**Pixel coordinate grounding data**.
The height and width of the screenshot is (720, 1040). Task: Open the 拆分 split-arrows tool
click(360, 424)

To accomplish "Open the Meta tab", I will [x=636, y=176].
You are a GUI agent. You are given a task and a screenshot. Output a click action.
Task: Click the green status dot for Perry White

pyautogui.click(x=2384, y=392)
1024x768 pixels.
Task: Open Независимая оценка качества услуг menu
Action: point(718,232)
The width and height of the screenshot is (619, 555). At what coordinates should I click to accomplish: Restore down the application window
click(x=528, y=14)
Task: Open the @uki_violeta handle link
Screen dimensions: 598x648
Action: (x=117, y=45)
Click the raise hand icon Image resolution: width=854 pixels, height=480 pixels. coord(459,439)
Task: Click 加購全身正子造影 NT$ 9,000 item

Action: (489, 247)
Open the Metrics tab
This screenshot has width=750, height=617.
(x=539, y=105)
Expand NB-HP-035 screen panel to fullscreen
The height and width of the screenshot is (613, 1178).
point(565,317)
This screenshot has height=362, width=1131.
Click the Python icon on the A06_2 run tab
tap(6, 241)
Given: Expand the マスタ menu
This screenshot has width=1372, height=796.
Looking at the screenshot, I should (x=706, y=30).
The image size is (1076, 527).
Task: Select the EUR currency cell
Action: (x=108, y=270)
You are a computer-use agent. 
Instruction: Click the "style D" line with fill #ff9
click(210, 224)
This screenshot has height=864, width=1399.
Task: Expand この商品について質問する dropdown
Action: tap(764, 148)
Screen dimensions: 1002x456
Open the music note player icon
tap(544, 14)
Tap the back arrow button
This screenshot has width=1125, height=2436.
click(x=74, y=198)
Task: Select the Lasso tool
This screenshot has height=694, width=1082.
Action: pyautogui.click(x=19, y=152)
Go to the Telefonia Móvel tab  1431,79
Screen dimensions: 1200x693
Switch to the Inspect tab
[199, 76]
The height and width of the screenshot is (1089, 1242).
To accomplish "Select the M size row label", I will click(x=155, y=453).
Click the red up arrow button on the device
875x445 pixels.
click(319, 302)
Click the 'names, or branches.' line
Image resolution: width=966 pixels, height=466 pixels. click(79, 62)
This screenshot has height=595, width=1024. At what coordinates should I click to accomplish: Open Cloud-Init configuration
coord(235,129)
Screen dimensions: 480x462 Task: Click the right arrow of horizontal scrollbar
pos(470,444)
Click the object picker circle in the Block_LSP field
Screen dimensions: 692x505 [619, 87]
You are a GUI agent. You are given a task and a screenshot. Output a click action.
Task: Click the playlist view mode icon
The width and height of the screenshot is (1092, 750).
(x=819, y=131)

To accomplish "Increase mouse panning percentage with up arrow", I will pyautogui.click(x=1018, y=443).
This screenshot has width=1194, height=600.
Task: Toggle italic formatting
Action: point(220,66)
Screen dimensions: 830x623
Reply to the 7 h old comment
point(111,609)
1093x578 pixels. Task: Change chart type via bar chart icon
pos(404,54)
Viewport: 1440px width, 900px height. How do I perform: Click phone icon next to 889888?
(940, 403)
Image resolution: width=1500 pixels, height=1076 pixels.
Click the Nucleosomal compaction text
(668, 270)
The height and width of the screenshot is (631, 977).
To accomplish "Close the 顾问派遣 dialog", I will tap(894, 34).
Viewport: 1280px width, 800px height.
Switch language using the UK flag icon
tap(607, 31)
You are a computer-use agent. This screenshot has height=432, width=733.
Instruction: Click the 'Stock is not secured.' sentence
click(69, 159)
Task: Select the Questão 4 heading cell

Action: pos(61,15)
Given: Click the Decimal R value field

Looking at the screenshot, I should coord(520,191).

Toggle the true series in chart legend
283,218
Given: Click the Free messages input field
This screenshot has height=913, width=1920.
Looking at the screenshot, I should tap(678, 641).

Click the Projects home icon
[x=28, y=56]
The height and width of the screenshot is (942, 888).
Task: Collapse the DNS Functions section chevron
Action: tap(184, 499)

**WHAT YOU NEED TO DO**. The answer is the run of lines above from the line containing "The width and height of the screenshot is (619, 555)." through the line containing "Given: Expand the マスタ menu", copied exactly and alone.

**RESULT BELOW**.
The width and height of the screenshot is (619, 555). At what coordinates should I click to accomplish: Restore down the application window
click(x=528, y=14)
Task: Open the @uki_violeta handle link
Screen dimensions: 598x648
Action: (x=117, y=45)
Click the raise hand icon Image resolution: width=854 pixels, height=480 pixels. coord(459,439)
Task: Click 加購全身正子造影 NT$ 9,000 item

Action: (489, 247)
Open the Metrics tab
This screenshot has width=750, height=617.
(x=539, y=105)
Expand NB-HP-035 screen panel to fullscreen
The height and width of the screenshot is (613, 1178).
point(565,317)
This screenshot has height=362, width=1131.
Click the Python icon on the A06_2 run tab
tap(6, 241)
Given: Expand the マスタ menu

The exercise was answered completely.